Reproduce the part of the budgie forum thread starting at "## Jedikeet (Feb" and ending at "not resist them.".

GIVEN PASSAGE:
# # # # #

# I couldn't resist!



## Cody (Sep 5, 2013)

Meet my two new little ones. I have been wanting a spangle and when I saw these two I could not resist. They seem so little compared to my adult birds. I got them Monday, they are getting a bit more comfortable in their cage and beginning to tweet and scold a bit and are eating well. Pretty sure I have a male and female, the female being the lighter one. So far their names are Perry and Lacey. That brings my number to 9 so there might be another in the future to keep the number even (lol). They are quarantined so they will not meet the rest of the flock for a month or so.
Thanks for looking.


----------



## Jonah (Feb 3, 2013)

Wow...beautiful spangles...and it does look like one of each in that picture...


----------



## SkyBluesMommy (Jul 21, 2012)

Perry and Lacey are very adorable.


----------



## Jedikeet (Feb 3, 2014)

Aww such a beautiful pair! Congratz and looking forward to see more of Perry & Lacey.


----------



## Trimath (Jan 10, 2013)

Beautiful budgies,Cody,hope we will see more pics of Perry & Lacey as they grow.I bet you are really glad you could not resist them.


----------



## AnimalKaperz (Jun 19, 2012)

# # # # #

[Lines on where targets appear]

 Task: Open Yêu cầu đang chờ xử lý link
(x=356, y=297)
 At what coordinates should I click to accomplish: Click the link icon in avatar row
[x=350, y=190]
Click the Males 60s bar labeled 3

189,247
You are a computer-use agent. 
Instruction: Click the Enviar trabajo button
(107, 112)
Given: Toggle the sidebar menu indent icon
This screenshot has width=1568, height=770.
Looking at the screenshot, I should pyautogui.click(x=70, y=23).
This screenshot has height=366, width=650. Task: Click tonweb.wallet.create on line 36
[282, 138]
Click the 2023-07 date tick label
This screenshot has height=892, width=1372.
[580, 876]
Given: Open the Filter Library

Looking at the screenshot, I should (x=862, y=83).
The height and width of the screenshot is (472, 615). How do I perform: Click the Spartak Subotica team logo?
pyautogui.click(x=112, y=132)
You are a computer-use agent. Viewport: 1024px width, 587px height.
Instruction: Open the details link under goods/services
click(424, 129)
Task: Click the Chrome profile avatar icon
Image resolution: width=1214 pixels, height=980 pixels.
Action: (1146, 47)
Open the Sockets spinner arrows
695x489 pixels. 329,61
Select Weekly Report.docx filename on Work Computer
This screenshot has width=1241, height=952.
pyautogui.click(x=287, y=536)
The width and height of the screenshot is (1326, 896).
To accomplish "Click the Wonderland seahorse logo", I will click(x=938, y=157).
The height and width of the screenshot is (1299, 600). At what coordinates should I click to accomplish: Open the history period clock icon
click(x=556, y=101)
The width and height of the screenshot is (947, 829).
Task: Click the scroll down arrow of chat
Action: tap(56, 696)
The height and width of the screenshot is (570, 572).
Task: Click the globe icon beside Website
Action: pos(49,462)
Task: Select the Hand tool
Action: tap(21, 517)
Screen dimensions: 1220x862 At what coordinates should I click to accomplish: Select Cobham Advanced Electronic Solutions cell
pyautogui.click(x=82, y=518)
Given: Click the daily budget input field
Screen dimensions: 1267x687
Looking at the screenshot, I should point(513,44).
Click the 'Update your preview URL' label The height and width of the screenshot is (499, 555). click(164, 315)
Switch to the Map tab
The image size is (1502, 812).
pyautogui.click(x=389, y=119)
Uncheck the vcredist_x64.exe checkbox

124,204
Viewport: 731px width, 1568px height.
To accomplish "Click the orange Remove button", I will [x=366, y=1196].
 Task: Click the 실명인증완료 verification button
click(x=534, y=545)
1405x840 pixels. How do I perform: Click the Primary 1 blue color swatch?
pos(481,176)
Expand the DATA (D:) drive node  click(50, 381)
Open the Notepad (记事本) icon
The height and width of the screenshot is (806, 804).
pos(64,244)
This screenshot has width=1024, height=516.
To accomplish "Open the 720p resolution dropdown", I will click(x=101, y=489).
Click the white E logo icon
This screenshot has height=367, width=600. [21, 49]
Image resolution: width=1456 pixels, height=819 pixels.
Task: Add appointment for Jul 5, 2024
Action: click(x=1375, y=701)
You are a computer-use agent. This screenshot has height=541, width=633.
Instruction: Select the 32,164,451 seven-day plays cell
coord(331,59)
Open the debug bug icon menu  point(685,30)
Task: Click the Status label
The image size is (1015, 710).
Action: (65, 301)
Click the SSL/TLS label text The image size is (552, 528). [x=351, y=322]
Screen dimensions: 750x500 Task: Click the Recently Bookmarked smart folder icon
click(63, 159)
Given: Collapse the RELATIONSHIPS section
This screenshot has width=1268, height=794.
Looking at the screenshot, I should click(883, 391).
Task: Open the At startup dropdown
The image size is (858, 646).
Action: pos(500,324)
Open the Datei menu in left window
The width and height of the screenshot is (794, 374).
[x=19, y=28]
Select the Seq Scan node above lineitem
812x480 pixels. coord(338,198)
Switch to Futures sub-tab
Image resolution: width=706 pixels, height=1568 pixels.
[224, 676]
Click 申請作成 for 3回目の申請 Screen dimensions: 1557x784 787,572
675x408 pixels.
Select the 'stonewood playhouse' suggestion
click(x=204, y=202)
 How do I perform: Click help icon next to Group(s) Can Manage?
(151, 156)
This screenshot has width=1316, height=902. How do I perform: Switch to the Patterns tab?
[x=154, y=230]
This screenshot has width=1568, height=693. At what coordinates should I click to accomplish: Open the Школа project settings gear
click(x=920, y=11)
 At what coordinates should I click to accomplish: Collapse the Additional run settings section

# # # # #

THE RESULT:
## Jedikeet (Feb 3, 2014)

Aww such a beautiful pair! Congratz and looking forward to see more of Perry & Lacey.


----------



## Trimath (Jan 10, 2013)

Beautiful budgies,Cody,hope we will see more pics of Perry & Lacey as they grow.I bet you are really glad you could not resist them.